Greetings, shiny question of the day - if the Librem TPMs use Infineon chips, does any point of the Pureboot process rely on the security of the ECDSA of the Infineon cryptographic library that led to the recent Yubikey clone attack in a way that we should be concerned?
The Libremkey/Nitrokey I’m assuming is unaffected as they don’t rely on Infineon chips/code:
FWIW the Yubikey side channel attack requires physical possession of the key, very high level of technical expertise, and $10,000+ in specialized equipment. I imagine any related exploits on the Nitrokey would require similar.
Can only speak for myself, but I keep all of my yubi/nitro security keys on a key-ring, which rarely leaves my immediate possession.
While I’m definitely not thrilled to learn about the vulnerability after having spent several hundred dollars on Yubikeys and NitroUSB keys over the years, the logistics required for a successful attack probably make it quite remote for most of us.
Yes definitely agree on that and am not concerned either on the Yubikey side, not to mention the added challenge of managing to melt the case off and then make a new case. Also its hampered by needing to know the pin if you use one, which I do.

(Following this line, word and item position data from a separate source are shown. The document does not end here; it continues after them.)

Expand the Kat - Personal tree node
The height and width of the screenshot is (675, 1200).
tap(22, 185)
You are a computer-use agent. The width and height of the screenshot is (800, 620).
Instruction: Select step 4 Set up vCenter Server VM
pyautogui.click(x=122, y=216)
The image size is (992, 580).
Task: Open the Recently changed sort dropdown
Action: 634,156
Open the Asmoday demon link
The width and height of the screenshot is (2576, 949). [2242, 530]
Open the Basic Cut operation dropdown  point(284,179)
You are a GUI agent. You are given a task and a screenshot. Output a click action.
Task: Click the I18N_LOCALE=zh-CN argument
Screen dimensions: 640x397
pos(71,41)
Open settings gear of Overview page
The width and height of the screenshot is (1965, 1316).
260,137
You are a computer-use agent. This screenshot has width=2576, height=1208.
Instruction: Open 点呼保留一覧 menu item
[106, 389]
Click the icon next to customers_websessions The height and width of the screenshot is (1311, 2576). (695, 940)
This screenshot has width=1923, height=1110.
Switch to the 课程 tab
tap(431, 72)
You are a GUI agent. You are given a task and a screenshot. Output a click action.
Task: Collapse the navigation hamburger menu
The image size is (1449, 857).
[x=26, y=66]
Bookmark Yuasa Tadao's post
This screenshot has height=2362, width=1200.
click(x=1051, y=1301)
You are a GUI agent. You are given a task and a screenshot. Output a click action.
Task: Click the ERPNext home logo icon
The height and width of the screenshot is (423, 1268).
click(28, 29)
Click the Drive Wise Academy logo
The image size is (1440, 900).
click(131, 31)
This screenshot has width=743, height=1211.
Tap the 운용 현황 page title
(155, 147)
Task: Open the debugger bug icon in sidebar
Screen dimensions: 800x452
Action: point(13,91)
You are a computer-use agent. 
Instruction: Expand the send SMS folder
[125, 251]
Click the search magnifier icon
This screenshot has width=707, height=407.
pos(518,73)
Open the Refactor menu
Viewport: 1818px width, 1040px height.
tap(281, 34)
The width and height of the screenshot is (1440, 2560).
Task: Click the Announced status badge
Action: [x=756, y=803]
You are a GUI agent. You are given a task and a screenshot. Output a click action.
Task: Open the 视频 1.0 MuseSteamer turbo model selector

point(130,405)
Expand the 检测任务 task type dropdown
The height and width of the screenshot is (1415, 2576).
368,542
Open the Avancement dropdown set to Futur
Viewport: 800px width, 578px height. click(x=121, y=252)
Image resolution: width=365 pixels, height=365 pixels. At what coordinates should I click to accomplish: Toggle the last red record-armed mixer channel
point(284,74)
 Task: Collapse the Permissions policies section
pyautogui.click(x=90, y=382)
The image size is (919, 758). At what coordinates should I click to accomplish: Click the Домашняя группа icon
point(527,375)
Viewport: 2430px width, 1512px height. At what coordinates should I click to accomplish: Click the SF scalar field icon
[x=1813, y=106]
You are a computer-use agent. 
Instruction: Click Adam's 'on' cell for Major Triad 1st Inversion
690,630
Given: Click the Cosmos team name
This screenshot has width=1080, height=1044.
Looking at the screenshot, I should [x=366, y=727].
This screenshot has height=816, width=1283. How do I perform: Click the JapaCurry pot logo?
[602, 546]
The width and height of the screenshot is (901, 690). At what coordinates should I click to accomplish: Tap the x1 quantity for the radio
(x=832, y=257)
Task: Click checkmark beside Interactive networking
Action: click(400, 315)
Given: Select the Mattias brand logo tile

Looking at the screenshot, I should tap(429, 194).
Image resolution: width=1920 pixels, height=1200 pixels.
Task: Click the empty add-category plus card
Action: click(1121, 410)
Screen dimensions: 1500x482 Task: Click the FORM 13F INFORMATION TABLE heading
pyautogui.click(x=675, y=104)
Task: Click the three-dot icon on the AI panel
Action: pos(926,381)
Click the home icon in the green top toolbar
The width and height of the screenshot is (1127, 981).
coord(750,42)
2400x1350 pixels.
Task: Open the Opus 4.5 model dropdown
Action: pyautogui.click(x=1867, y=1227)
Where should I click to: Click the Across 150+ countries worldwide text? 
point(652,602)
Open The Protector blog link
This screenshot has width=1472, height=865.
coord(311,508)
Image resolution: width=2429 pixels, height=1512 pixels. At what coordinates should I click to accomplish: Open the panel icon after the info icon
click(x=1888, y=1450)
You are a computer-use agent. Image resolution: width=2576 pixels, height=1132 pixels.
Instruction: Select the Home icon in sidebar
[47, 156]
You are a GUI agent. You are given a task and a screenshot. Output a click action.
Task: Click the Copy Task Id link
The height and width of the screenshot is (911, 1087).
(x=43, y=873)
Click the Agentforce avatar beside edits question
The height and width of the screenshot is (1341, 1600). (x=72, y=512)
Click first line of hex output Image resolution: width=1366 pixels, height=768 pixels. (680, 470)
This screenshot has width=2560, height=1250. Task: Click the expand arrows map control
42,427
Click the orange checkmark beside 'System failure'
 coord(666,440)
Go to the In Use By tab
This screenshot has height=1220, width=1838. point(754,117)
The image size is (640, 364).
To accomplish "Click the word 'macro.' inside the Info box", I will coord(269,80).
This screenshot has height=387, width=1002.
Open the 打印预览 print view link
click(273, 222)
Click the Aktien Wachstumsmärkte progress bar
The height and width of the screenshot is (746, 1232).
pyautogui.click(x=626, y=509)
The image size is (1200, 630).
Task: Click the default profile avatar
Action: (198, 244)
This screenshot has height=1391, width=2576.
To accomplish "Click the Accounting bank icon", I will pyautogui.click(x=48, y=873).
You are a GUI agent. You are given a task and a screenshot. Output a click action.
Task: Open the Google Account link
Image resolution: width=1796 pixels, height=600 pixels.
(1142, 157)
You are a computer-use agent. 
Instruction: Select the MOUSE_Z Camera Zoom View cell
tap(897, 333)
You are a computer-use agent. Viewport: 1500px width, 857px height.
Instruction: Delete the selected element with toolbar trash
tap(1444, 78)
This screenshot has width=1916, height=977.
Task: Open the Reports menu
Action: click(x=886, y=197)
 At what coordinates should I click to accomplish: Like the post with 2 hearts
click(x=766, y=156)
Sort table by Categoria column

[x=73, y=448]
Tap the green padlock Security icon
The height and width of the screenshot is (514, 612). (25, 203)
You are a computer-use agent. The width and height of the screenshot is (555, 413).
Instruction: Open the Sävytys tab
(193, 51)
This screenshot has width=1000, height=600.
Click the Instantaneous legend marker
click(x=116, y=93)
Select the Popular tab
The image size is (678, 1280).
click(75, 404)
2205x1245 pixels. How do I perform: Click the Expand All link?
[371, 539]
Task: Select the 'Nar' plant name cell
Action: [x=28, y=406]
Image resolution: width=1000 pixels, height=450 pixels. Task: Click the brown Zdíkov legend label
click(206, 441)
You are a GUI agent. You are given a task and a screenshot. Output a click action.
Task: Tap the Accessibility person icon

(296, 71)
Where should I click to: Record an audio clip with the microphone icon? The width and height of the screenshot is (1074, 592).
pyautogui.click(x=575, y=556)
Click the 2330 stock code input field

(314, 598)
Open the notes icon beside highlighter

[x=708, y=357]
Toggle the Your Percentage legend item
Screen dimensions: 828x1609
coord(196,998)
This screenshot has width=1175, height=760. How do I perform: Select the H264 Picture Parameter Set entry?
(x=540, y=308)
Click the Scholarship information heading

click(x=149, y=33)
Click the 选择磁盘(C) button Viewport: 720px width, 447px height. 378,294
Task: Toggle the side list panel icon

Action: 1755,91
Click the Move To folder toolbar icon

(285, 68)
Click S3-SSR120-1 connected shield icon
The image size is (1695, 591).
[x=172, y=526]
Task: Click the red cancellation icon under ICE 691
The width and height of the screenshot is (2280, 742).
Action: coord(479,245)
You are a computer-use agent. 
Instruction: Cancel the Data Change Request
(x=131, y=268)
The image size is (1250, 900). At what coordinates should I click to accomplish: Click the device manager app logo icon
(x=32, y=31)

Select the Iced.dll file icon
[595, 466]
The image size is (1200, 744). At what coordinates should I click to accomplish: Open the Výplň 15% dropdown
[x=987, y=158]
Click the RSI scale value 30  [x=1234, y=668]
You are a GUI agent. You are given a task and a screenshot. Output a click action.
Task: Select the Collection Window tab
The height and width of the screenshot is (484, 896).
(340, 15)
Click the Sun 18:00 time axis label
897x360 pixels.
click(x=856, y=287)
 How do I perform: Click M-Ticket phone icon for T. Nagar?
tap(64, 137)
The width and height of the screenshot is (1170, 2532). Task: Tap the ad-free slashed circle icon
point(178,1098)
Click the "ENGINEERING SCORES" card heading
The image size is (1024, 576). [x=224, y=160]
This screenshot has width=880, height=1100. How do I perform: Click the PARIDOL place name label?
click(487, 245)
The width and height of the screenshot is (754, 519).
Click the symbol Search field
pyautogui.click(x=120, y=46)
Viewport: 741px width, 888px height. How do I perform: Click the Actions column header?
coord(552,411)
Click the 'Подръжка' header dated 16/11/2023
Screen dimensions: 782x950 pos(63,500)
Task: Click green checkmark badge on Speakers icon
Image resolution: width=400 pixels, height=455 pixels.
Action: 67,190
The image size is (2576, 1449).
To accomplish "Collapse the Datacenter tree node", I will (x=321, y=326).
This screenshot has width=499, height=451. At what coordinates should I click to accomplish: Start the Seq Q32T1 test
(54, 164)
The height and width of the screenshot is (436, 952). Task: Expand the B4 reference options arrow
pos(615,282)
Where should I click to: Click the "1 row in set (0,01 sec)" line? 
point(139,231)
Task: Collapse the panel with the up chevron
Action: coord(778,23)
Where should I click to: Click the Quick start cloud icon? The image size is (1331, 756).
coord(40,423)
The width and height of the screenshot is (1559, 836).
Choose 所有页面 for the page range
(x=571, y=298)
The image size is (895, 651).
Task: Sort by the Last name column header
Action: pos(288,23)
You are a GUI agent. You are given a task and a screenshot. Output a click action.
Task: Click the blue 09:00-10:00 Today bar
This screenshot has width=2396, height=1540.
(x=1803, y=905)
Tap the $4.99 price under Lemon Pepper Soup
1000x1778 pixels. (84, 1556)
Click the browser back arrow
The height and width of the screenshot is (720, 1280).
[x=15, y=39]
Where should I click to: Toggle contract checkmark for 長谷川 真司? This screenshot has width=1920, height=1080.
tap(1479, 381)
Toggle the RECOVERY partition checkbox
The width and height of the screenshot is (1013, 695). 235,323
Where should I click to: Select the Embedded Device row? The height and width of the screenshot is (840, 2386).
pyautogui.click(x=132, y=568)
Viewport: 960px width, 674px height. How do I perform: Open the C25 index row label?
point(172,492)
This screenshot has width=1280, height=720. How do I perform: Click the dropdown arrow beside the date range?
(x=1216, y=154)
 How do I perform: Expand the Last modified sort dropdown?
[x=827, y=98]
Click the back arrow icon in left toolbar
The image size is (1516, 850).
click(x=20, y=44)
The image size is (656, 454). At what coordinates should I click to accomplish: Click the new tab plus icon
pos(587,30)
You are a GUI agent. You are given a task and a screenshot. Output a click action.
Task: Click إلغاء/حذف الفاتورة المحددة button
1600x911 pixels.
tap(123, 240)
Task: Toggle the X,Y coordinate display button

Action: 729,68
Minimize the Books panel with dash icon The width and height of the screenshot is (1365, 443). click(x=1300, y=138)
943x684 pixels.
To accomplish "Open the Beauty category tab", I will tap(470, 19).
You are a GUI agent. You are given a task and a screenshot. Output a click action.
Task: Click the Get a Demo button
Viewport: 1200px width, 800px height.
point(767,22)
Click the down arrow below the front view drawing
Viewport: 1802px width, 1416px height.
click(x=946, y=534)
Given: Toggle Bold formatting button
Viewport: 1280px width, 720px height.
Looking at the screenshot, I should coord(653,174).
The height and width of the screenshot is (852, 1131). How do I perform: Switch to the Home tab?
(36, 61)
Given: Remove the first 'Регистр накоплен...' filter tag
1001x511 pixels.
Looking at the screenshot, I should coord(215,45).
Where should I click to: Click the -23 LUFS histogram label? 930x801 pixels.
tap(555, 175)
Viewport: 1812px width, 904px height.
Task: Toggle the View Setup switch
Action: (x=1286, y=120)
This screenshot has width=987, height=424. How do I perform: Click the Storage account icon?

The question here though is in regards to their suggestion that the timing attack should work against Infineon TPMs, I’m thinking in an evil maid scenario. My understanding is that given the TPM is “easier” to tamper with directly undetected as an evil maid this is a more serious and widespread issue for TPMs in secureboot configurations than the news has let on. However, I would also think this is a non-issue for Pureboot as there is no secret on the TPM to steal - that is on the Librem key. Which of course is the whole point of the laptop authenticating its state to you. I’m hoping someone with deeper expertise than I can confirm that though.
Just right! This is the main point, concerning Purism products.
But I feel so sorry for the millions Yubico customers, who can now throw away their damn cryptokey…
Or switch from ecdsa to rsa as it was the ecdsa related signing that was compromised in theory.
But also if your key is off your person for that long it should be assumed compromised.
Also successful phishing of creds is a pre-requisite as is over $10k in equipment…
Not exactly something that falls into everyones threat model.